Associated factors include moving across state lines, number of children in household, lack of insurance coverage
By Elana Gotkine HealthDay Reporter
TUESDAY, July 25, 2023 (HealthDay News) — Overall, 17.2 percent of children initiated, but did not complete, the combined seven-vaccine early childhood series, according to a study published online July 25 in Pediatrics.
Sarah Y. Michels, M.P.H., from Yale School of Public Health in New Haven, Connecticut, and colleagues examined factors associated with starting but not completing multidose vaccine series using data from the 2019 National Immunization Survey Child. A total of 16,365 children aged 19 to 35 months were classified as completing the combined seven-vaccine series; not initiating one or more of the seven-vaccine series; or initiating all series but not completing one or more multidose series (72.9, 9.9, and 17.2 percent, respectively).
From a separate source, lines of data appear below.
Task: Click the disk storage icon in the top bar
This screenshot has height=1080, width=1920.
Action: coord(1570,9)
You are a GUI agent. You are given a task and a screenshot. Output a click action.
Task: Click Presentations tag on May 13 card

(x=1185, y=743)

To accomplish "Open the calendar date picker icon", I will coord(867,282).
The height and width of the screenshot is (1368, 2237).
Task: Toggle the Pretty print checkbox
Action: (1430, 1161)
The researchers found that to complete the combined seven-vaccine series, about 8.4 percent of children needed only one additional vaccine dose from one of the five multidose series. The associations with starting but not completing multidose vaccine series were strongest for moving across state lines (adjusted prevalence ratio [aPR], 1.45), number of children in the household (aPRs, 1.29 and 1.68 for two to three and four or more, respectively), and lack of insurance coverage (aPR, 2.03).
“If children who were missing only one outstanding dose from a multidose vaccine series had received that final dose, the United States would have achieved the Healthy People 2020 goal of 80 percent coverage for combined seven-vaccine series completion in 2019,” the authors write.